Historically, the Lebanese state recognized Hezbollah’s right to “resist” Israeli occupation, particularly in Southern Lebanon. Although this position has become increasingly contested—especially after the 2024 ceasefire with Israel—the institutional posture of the Lebanese Armed Forces remains one of managed coexistence.
The army seeks to preserve internal equilibrium while gradually asserting its claim to be Lebanon’s sole legitimate armed force.
Thus, when Haykal stated that Hezbollah is not a terrorist organization “in the context of Lebanon,” he was not necessarily endorsing its methods or ideology. He was articulating the state’s internal logic—classifications that may be operative internationally are not mechanically transferable into Lebanon’s domestic equilibrium.
Is there a strategic double bind?
Graham’s frustration is understandable. The Lebanese Armed Forces depends heavily on U.S. funding, training and military assistance. American support has long been justified on the premise that the Lebanese state should ultimately monopolize the use of force and disarm non-state militias, including Hezbollah.
From Washington’s perspective, the army’s reluctance to adopt the U.S. terrorist designation appears as double-speak. From Beirut’s perspective, it is a calibrated ambiguity. By stating “not in the context of Lebanon,” Haykal avoided contradicting the U.S. designation outright while refraining from triggering domestic destabilization.

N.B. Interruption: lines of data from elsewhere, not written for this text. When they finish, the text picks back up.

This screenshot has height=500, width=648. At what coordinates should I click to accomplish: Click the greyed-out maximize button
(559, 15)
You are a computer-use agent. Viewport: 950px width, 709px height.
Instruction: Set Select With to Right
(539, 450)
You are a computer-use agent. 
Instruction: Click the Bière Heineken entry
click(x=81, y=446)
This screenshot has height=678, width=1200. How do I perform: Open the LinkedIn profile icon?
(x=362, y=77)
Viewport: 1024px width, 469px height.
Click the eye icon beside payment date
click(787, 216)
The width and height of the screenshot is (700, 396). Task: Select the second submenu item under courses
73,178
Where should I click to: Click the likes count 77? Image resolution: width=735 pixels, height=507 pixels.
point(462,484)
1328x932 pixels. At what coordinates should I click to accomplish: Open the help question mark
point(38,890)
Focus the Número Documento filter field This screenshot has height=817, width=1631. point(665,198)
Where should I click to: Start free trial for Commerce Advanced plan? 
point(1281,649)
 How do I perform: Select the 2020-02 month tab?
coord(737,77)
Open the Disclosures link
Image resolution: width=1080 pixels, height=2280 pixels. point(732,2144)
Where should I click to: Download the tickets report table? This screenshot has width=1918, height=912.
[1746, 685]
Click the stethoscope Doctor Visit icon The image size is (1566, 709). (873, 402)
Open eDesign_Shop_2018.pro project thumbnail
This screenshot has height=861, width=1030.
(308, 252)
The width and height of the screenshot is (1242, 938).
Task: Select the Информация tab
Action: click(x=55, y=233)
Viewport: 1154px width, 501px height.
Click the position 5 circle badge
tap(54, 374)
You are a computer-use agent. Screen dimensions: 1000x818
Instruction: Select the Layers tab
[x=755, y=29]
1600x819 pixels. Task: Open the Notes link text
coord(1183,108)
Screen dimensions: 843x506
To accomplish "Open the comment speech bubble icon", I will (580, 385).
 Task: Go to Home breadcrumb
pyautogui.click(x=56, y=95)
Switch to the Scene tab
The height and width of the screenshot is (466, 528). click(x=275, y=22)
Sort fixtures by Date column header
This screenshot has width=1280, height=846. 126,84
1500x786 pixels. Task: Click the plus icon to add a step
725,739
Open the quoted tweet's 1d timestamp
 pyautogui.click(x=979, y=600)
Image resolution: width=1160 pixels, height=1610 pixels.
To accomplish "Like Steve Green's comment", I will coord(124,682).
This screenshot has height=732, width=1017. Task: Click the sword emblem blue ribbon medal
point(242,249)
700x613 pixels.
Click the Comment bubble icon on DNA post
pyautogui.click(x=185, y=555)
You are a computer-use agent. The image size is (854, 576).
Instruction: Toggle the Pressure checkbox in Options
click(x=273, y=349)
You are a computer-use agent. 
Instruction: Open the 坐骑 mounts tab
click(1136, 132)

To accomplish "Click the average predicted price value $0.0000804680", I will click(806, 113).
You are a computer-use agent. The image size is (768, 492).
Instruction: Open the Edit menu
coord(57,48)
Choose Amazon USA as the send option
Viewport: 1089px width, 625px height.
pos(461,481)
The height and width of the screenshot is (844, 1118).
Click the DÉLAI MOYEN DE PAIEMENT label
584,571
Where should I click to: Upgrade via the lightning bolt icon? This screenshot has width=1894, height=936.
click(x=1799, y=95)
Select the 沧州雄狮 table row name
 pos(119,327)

In essence, Hezbollah occupies a structural position within Lebanon’s political order. It is embedded in parliament, Cabinet and communal representation. Its sudden eradication is not an operational scenario but a systemic shock that would threaten the integrity of the Lebanese state.
Haykal’s answer, therefore, was less a rhetorical maneuver than a reflection of Lebanon’s governing reality.
In Washington, the analytic framework is categorical. In Beirut, it is transactional and precariously balanced. What appears as ambiguity abroad is, internally, a mechanism of survival.
Col. (res.) Jacques Neriah, a special analyst for the Middle East at the Jerusalem Center for Security and Foreign Affairs, was formerly foreign policy adviser to prime minister Yitzhak Rabin and deputy head for assessment of Israeli Military Intelligence.